-- Start Extract --
6

The cylinder is given by the equation $x^2 + (y-\frac{a}{2})^2 = (\frac{a}{2})^2$.

The region of the cylinder is given by the limits $0 \le \theta \le \pi$, $0 \le r \le a\sin \theta$ in polar coordinates.

We need to only calculate the surface from a hemisphere and multiply it by two. By implicit functions we have:

$$A=2\iint\frac{\sqrt{\left(\frac{\partial F}{\partial x}\right)^2 + \left(\frac{\partial F}{\partial y}\right)^2 + \left(\frac{\partial F}{\partial z}\right)^2}}{\left|\frac{\partial F}{\partial z} \right|} dA$$

where $F$ is the equation of the sphere.

Plugging in the expressions and simplifying ($z \ge 0)$, we get:

$$A=2a\iint\frac{1}{\sqrt{a^2 - x^2 - y^2}} dxdy$$

Converting to polar coordinates, we have:

$$A = 2a \int_{0}^\pi \int_{0}^{a\sin(\theta)} \frac{r}{\sqrt{a^2 - r^2}} drd\theta$$

Calculating this I get $2\pi a^2$. The answer is $(2\pi - 4)a^2$. Where am I going wrong?
-- End Extract --
-- Start Material provided --
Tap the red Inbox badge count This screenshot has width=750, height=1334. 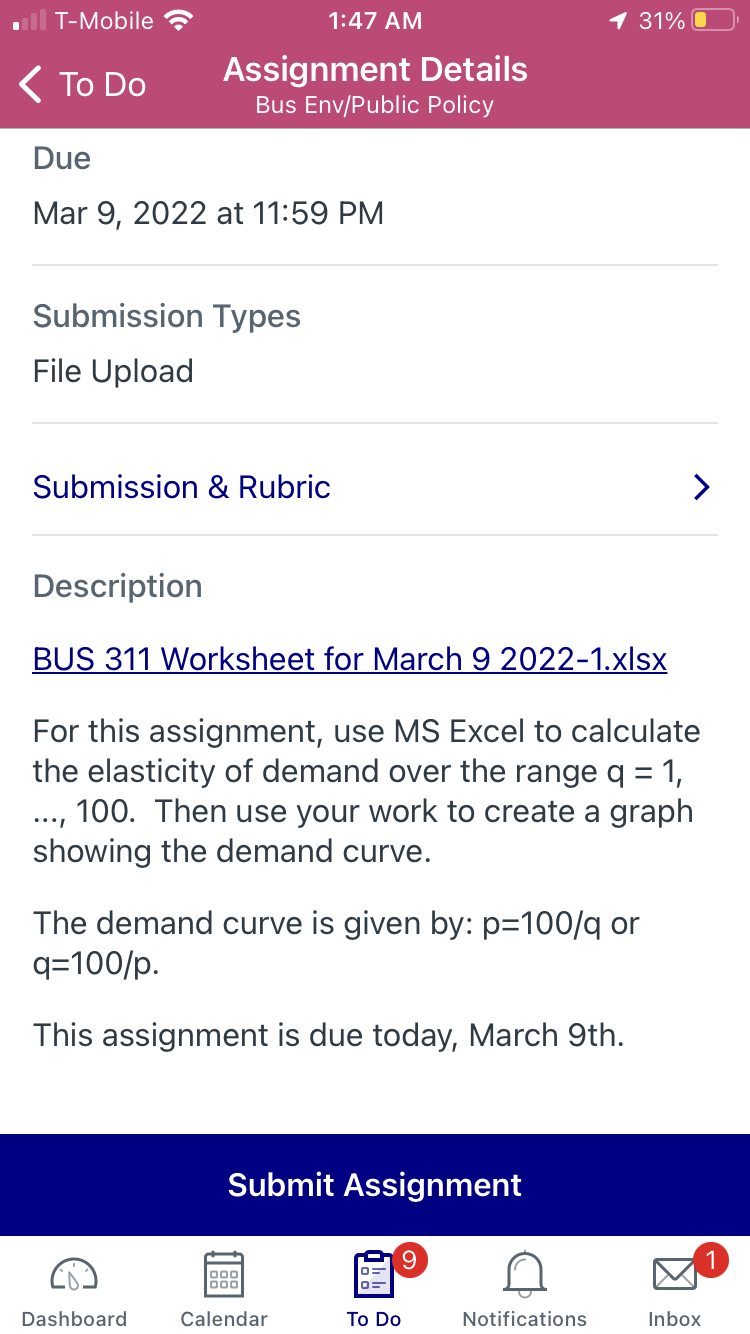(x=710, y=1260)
-- End Material provided --
-- Start Material provided --
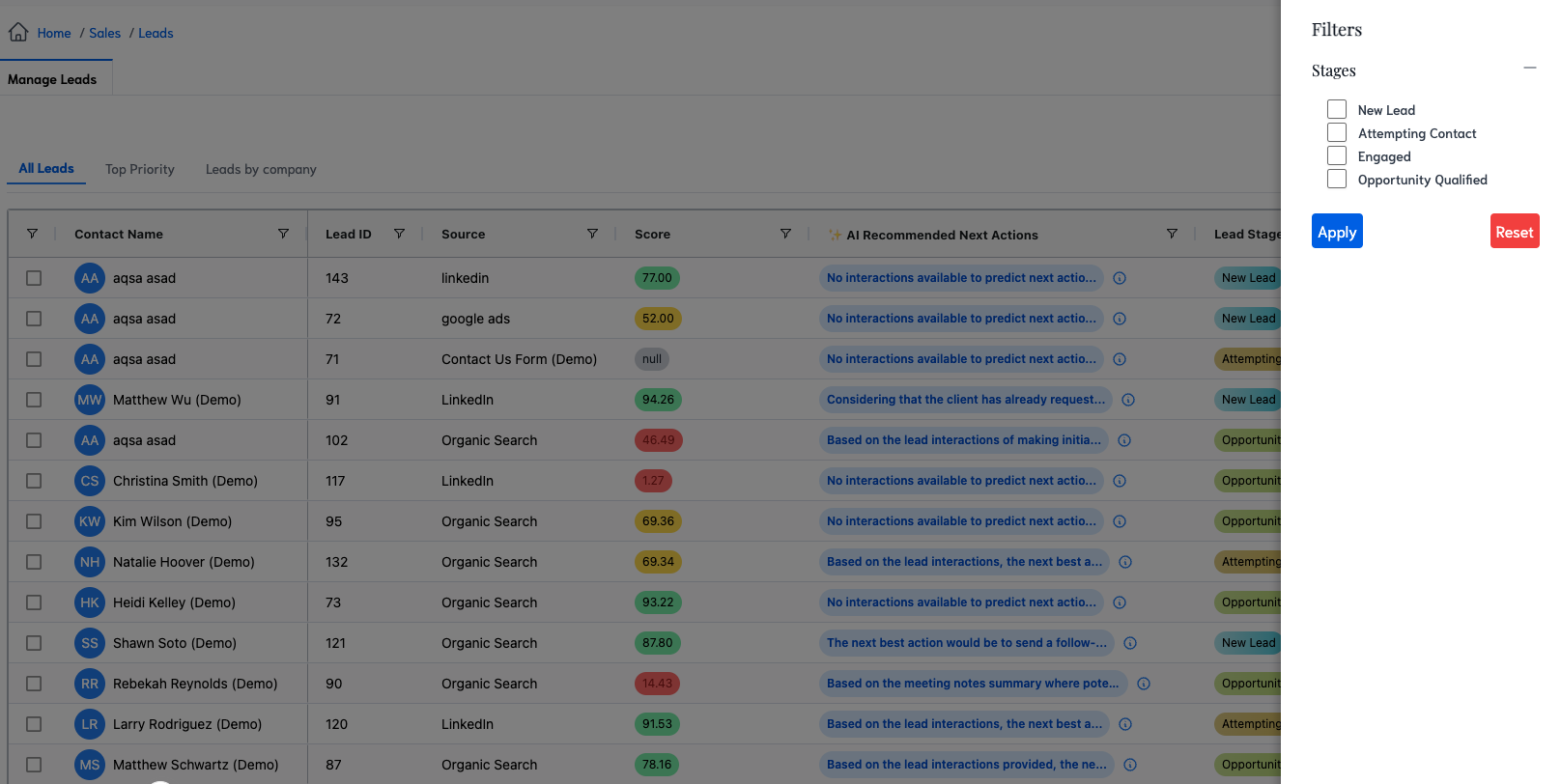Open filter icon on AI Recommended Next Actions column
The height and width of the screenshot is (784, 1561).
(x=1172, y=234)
-- End Material provided --
-- Start Material provided --
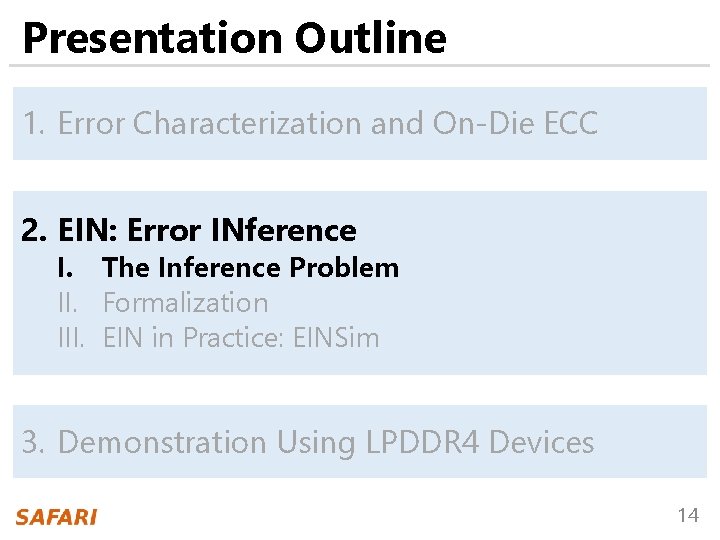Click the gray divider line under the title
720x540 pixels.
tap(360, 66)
-- End Material provided --
Challenges:
1. In the cylinder problem, what value does the poster get from the integral?
2. Copy word for word the part of the listing that opens with the line containing "Open filter icon" and closes with the line containing "(x=1172, y=234)". Leave the pictures out.

Responses for each task:
1. $2\pi a^2$

2.
Open filter icon on AI Recommended Next Actions column
The height and width of the screenshot is (784, 1561).
(x=1172, y=234)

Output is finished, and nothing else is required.